From mboxrd@z Thu Jan  1 00:00:00 1970
Return-Path: <linux-kernel-owner@vger.kernel.org>
Received: (majordomo@vger.kernel.org) by vger.kernel.org via listexpand
	id S2992443AbcB0NNq (ORCPT <rfc822;w@1wt.eu>);
	Sat, 27 Feb 2016 08:13:46 -0500
Received: from mail.skyhub.de ([78.46.96.112]:51136 "EHLO mail.skyhub.de"
	rhost-flags-OK-OK-OK-OK) by vger.kernel.org with ESMTP
	id S1756241AbcB0NNp (ORCPT <rfc822;linux-kernel@vger.kernel.org>);
	Sat, 27 Feb 2016 08:13:45 -0500
Date: Sat, 27 Feb 2016 14:13:37 +0100
From: Borislav Petkov <bp@alien8.de>
To: Ingo Molnar <mingo@kernel.org>
Cc: kernel test robot <ying.huang@linux.intel.com>,
        Andy Lutomirski <luto@kernel.org>, lkp@01.org,
        LKML <linux-kernel@vger.kernel.org>,
        yu-cheng yu <yu-cheng.yu@intel.com>,
        Thomas Gleixner <tglx@linutronix.de>,
        Sai Praneeth Prakhya <sai.praneeth.prakhya@intel.com>,
        Rik van Riel <riel@redhat.com>,
        Quentin Casasnovas <quentin.casasnovas@oracle.com>,
        Peter Zijlstra <peterz@infradead.org>, Oleg Nesterov <oleg@redhat.com>,
        Linus Torvalds <torvalds@linux-foundation.org>,
        "H. Peter Anvin" <hpa@zytor.com>, Fenghua Yu <fenghua.yu@intel.com>,
        Dave Hansen <dave.hansen@linux.intel.com>,
        Andy Lutomirski <luto@amacapital.net>
Subject: Re: [lkp] [x86/fpu] 58122bf1d8: WARNING: CPU: 0 PID: 1 at
 arch/x86/include/asm/fpu/internal.h:529 fpu__restore+0x28f/0x9ab()
Message-ID: <20160227131337.GB5261@pd.tnic>
References: <87d1rk9str.fsf@yhuang-dev.intel.com>
 <20160226074940.GA28911@pd.tnic>
 <20160227120211.GA25164@gmail.com>
MIME-Version: 1.0
Content-Type: text/plain; charset=utf-8
Content-Disposition: inline
In-Reply-To: <20160227120211.GA25164@gmail.com>
User-Agent: Mutt/1.5.24 (2015-08-30)
Sender: linux-kernel-owner@vger.kernel.org
List-ID: <linux-kernel.vger.kernel.org>
X-Mailing-List: linux-kernel@vger.kernel.org

On Sat, Feb 27, 2016 at 01:02:11PM +0100, Ingo Molnar wrote:
> So I'm wondering, why did this commit:
> 
>   58122bf1d856 x86/fpu: Default eagerfpu=on on all CPUs
> 

Hmm, so looking at switch_fpu_prepare():

        /*
         * If the task has used the math, pre-load the FPU on xsave processors
         * or if the past 5 consecutive context-switches used math.
         */
        fpu.preload = static_cpu_has(X86_FEATURE_FPU) &&
                      new_fpu->fpstate_active &&
                      (use_eager_fpu() || new_fpu->counter > 5);
		       ^^^^^^^^^^^^^^

and later:

        if (old_fpu->fpregs_active) {

		...

                /* Don't change CR0.TS if we just switch! */
                if (fpu.preload) {
			...
                        __fpregs_activate(new_fpu);


so I can see a possible link between 58122bf1d856 and what we're seeing.

But as I've told you offlist, I couldn't confirm that this commit was
the culprit due to my simulated reproducer.

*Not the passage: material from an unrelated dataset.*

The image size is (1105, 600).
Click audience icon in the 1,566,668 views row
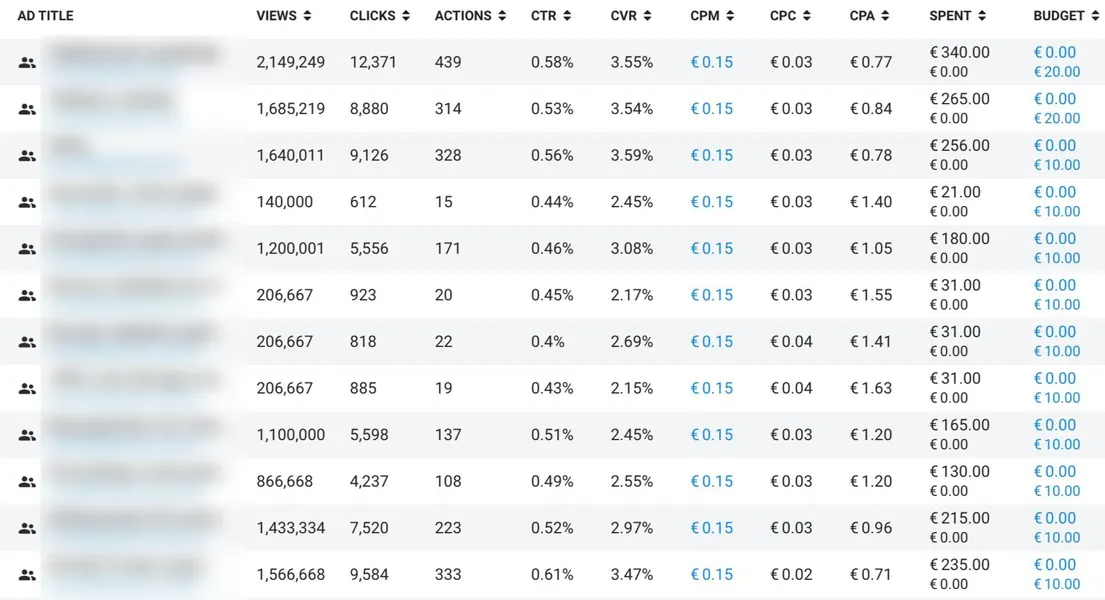[x=27, y=575]
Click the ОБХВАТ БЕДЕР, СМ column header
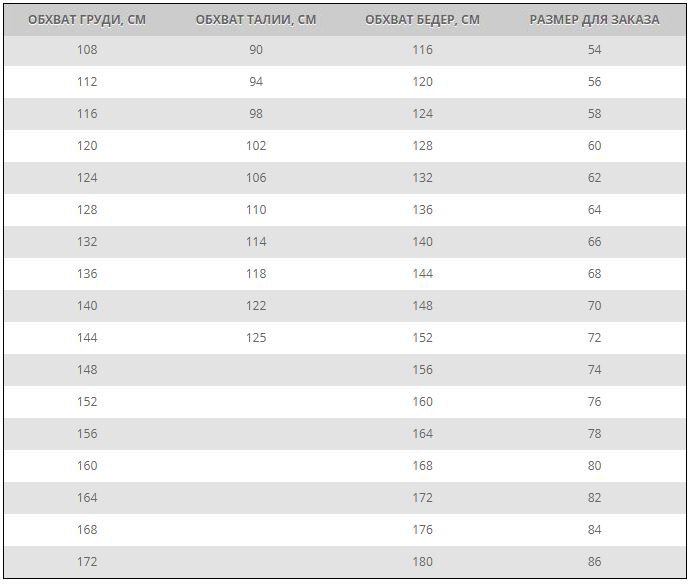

So I'm thinking the 0day
guys have a more reliable one.

> trigger the warning, while it never triggered on CPUs that were already 
> eagerfpu=on for years?

That I can't explain... yet.

FWIW, the one time splat I saw, happened on an IVB machine on 32-bit
which has always been eagerfpu=on.

> There must be something we are still missing I think.

Yeah.

-- 
Regards/Gruss,
    Boris.

ECO tip #101: Trim your mails when you reply.